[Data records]

--------------------------------------------------

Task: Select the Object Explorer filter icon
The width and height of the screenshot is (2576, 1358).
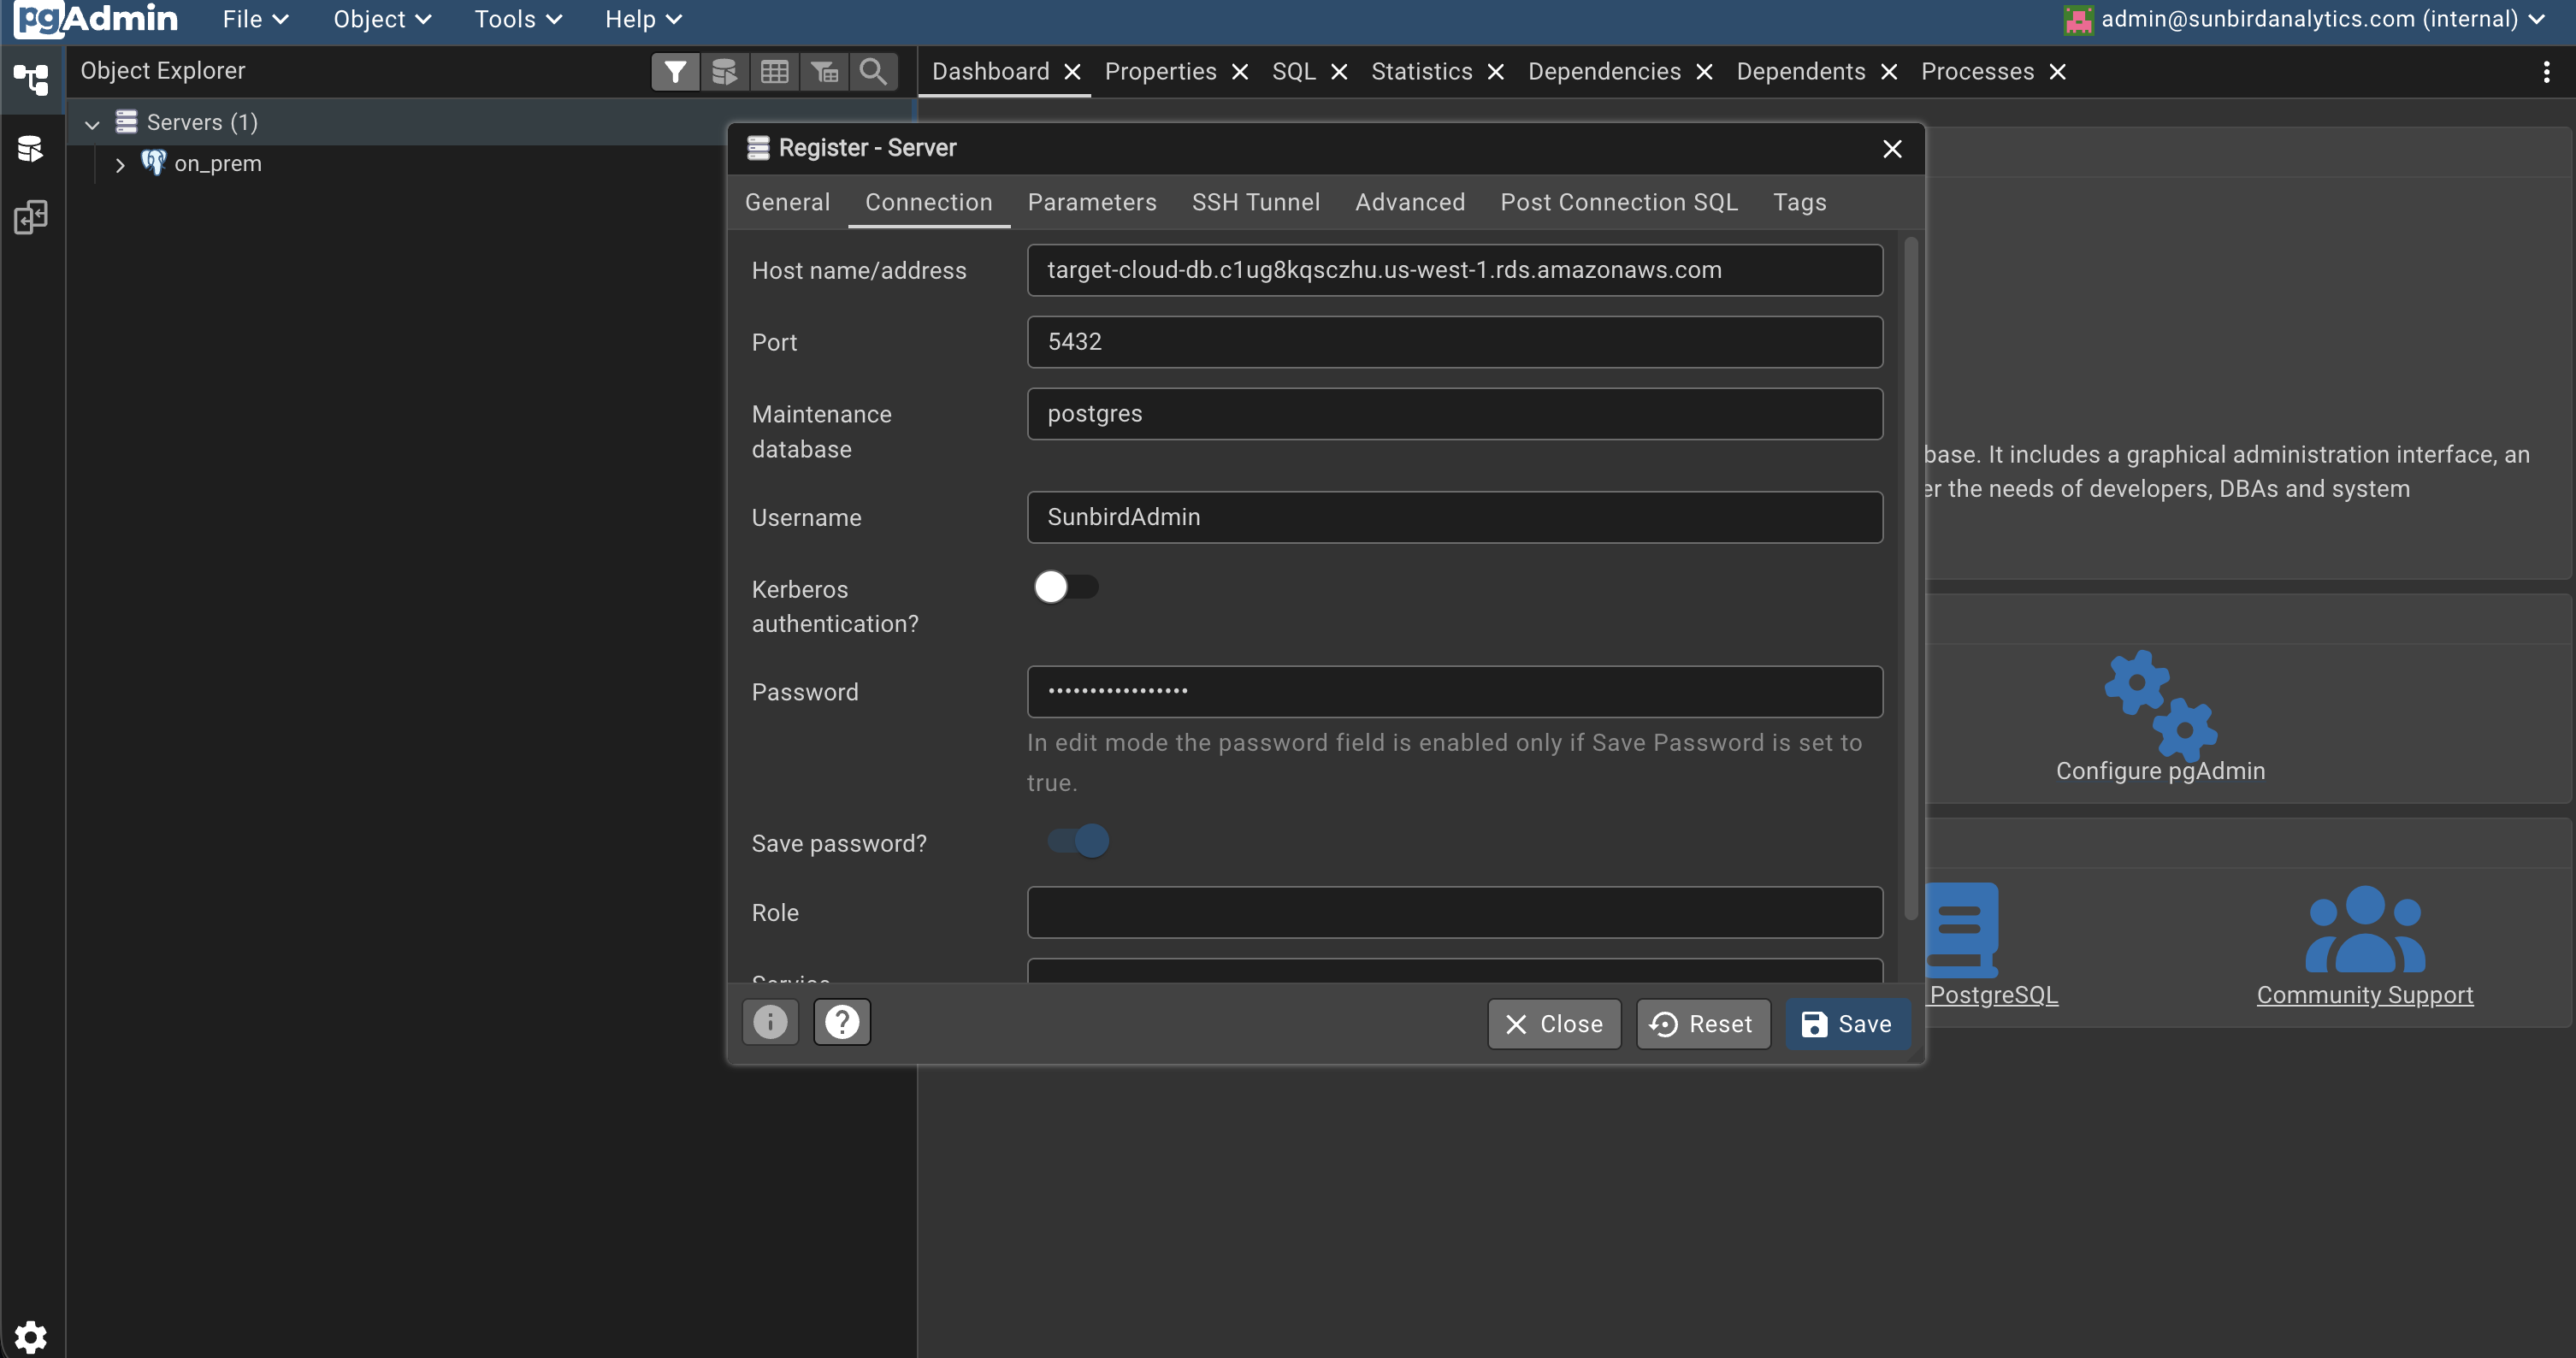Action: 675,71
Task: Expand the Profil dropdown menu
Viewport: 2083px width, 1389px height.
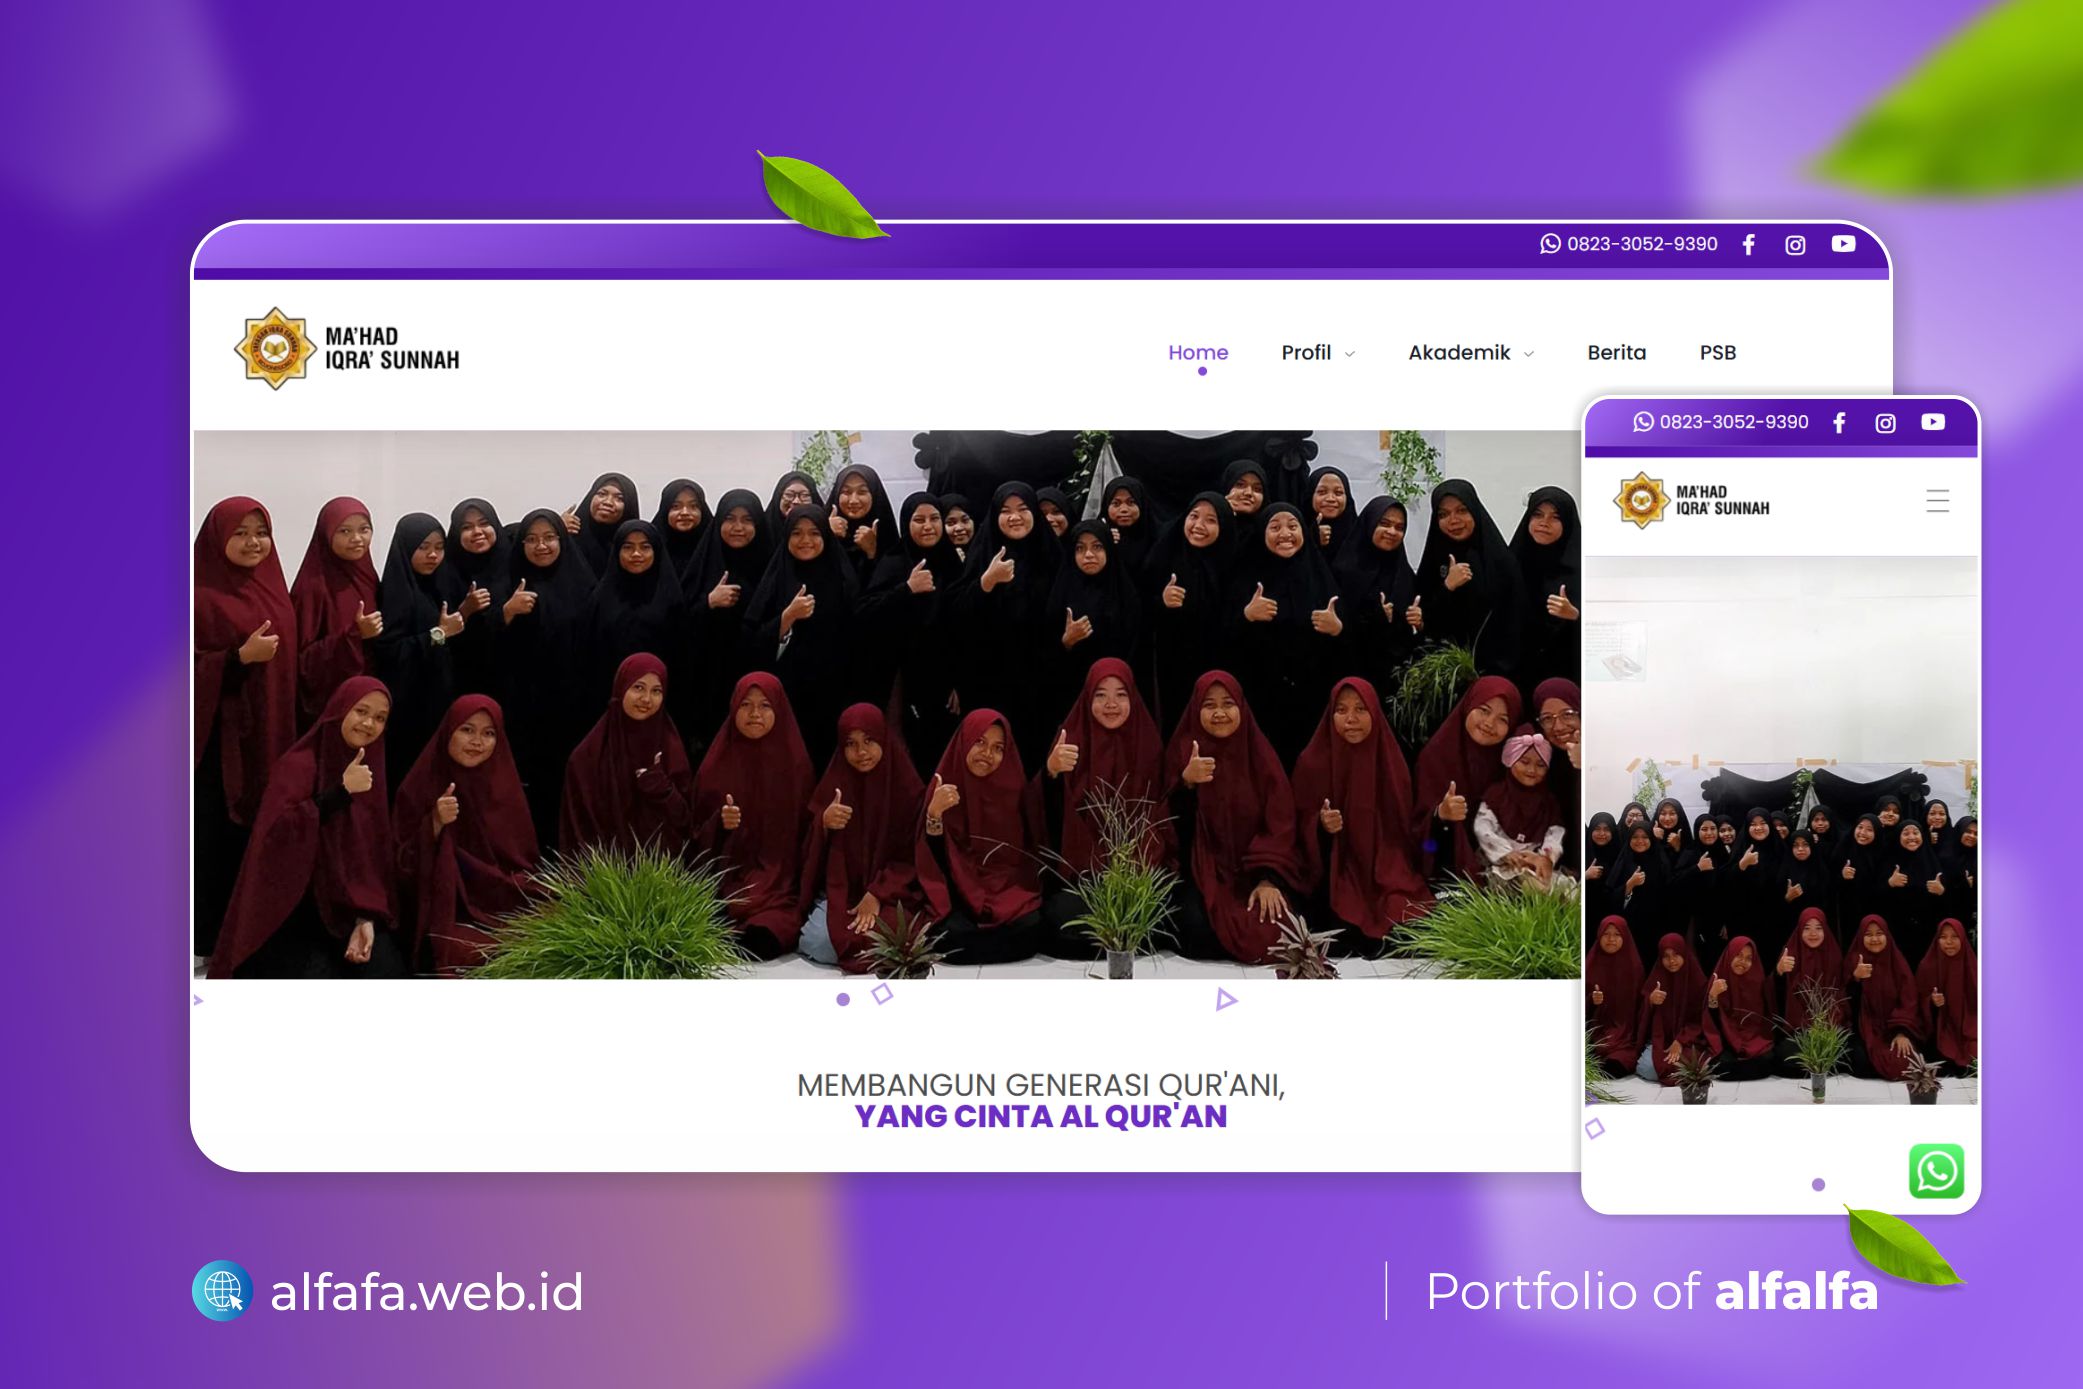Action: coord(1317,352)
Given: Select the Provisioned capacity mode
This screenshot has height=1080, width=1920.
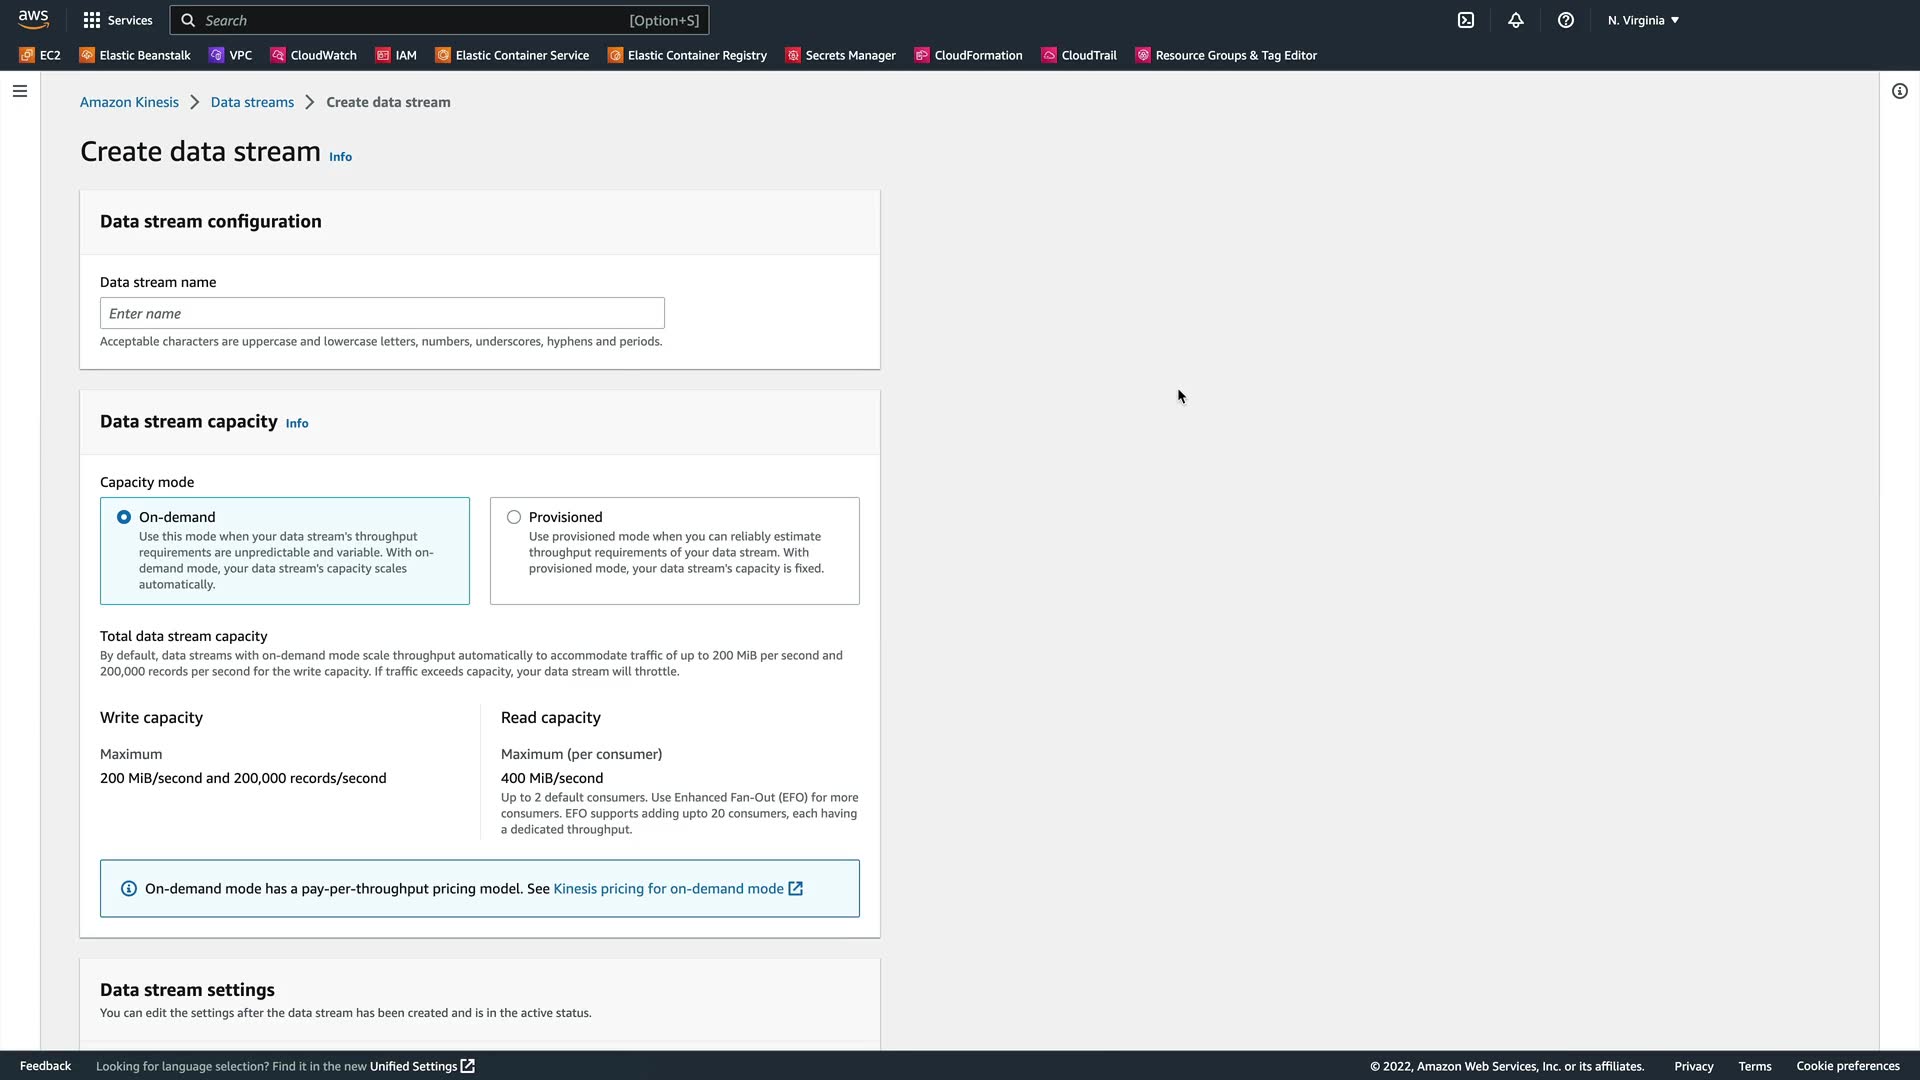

--------------------------------------------------

ACTIVITY:
All of the entries must be reproduced exactly, apart from the pictures, which are to be dropped.

RESULT:
Task: Select the Object Explorer filter icon
The width and height of the screenshot is (2576, 1358).
Action: 675,71
Task: Expand the Profil dropdown menu
Viewport: 2083px width, 1389px height.
Action: coord(1317,352)
Given: Select the Provisioned capacity mode
This screenshot has height=1080, width=1920.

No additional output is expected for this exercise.